These resolutions received around 20% of votes in favour, far from a majority, but much more than the percentage of J-Power’s capital held by these European investors, thus demonstrating the capacity for minority shareholders to rally supporters – including domestic investors – to their cause.
“Since last year, we have been telling Japanese companies the stories of ExxonMobil and others pressured by climate activist shareholders,” says Kyoya Okazawa, founder of Codo Advisory, a consultancy helping Japanese companies decarbonise. "We have been telling them this would be coming to Japan sooner or later, but we didn’t expect it would be this early. It is time for Japanese companies to make sure their plans are aligned with the expectations of global investors.”
New rules will make it easier for activist investors in Japan
The shareholder voting season for 2022 is over, but after three years of escalating action, 2023 will most likely bring to Japan another, stronger wave of shareholder climate activism.
Japanese financial regulations may further facilitate such initiatives, thanks to two significant changes introduced this year. First, the disclosure of climate-related risks is now mandatory for the 4,000 companies listed on Tokyo Stock Exchange’s Prime Market. Second, the same 4,000 companies now have to publish their reports for investors in English, something that was so far done only by those Japanese companies most exposed to international markets. Combined, these two changes will make it much easier for foreign investors and activists to identify which Japanese companies are most exposed to climate risks – and which are less credible in their decarbonisation plans.

Task list –
1. Rewrite the excerpt on shareholder climate activism in Japan from "New rules will" up to and including "shareholder climate activism.", changing "shareholder voting season" to "proxy season".
2. According to the excerpt on shareholder climate activism in Japan, how many companies listed on the Tokyo Stock Exchange's Prime Market must now disclose climate-related risks?
3. Resume the excerpt on shareholder climate activism in Japan after its final sentence.
The material has no connection to the excerpt on shareholder climate activism in Japan.

Raw data –

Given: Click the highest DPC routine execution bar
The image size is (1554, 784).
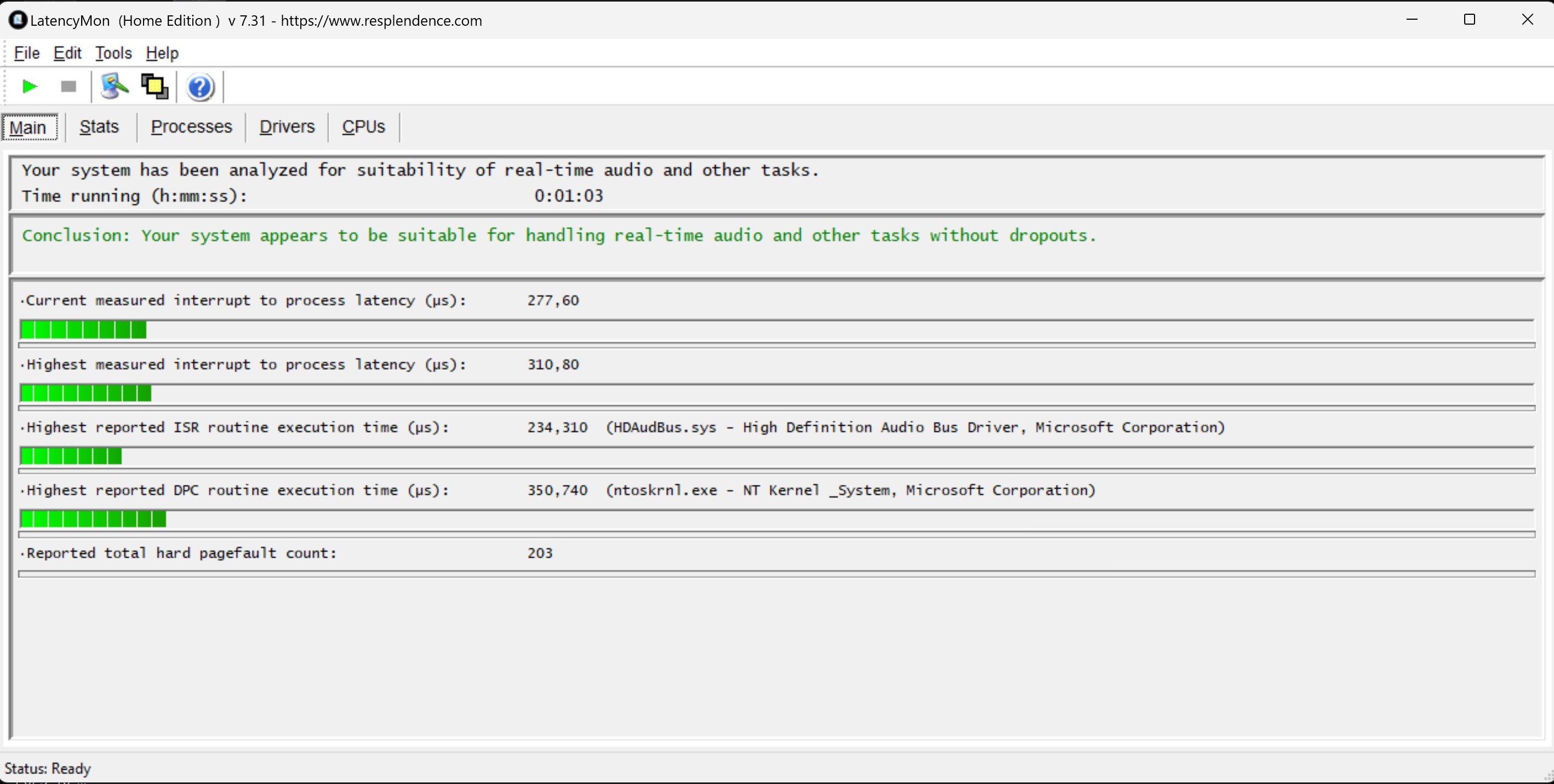Looking at the screenshot, I should point(93,519).
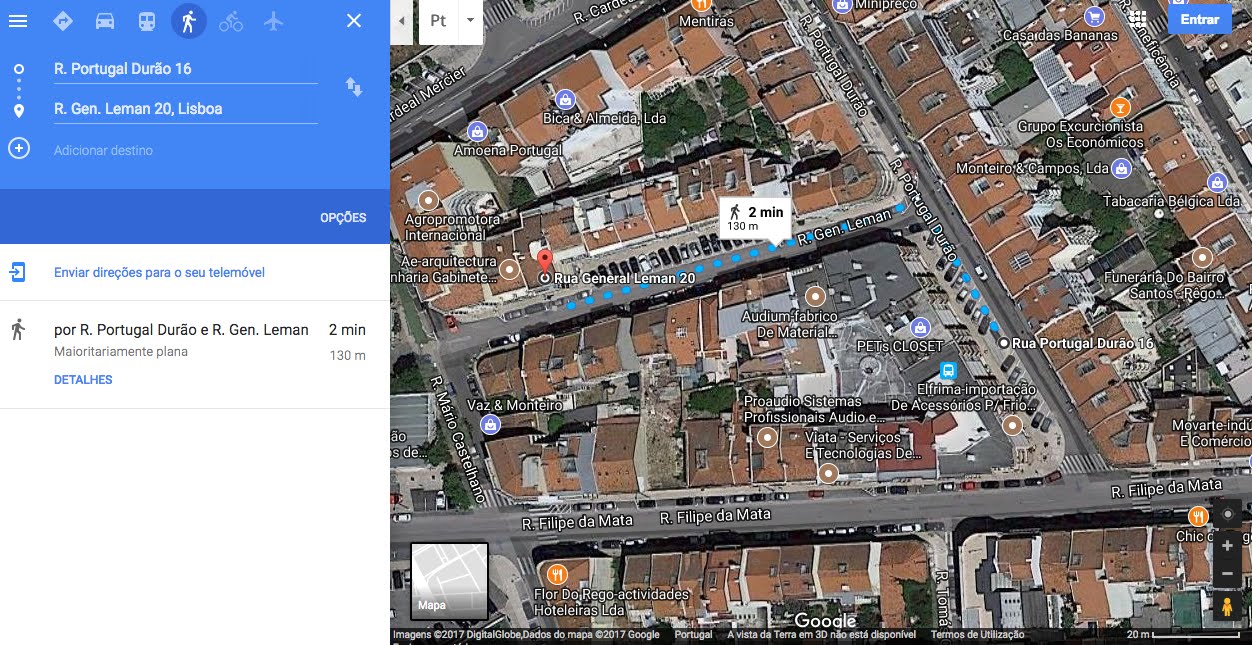Viewport: 1252px width, 645px height.
Task: Choose the best travel mode icon
Action: [62, 20]
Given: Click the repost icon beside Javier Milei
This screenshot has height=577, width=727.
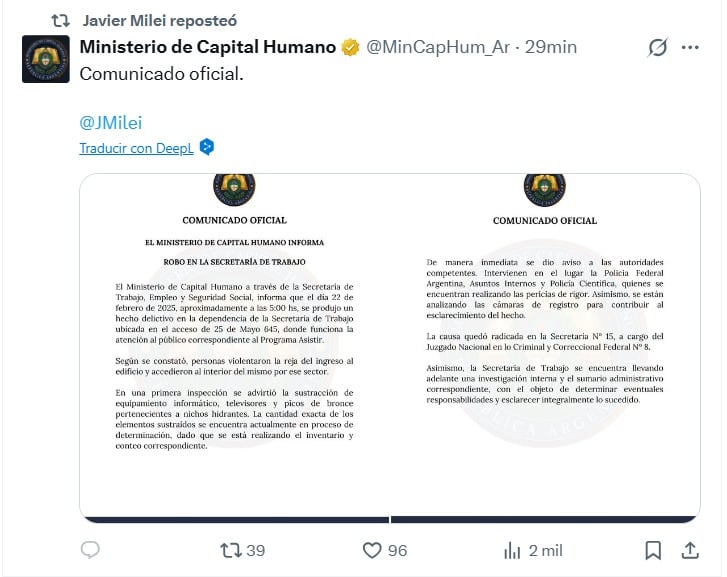Looking at the screenshot, I should coord(60,19).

Replies –
1.
New rules will make it easier for activist investors in Japan
The proxy season for 2022 is over, but after three years of escalating action, 2023 will most likely bring to Japan another, stronger wave of shareholder climate activism.

2. 4,000

3.
“A strategic investor engagement programme is key to ensure that a company’s strategy to deal with climate risks is clearly conveyed to the investment community,” says Tereza Kaneta, partner at business advisory group Brunswick in Tokyo. “There is an opportunity for Japanese companies to leverage on the expanded disclosure requirements defined for Tokyo Stock Exchange Prime Market to stay ahead of the curve, reduce the risk of becoming easy targets for activists and navigate this new scenario of increased scrutiny.”
In the race to net zero, the pressure from foreign activist investors may prove to be the push the Japanese tortoise needs to catch up with the hares.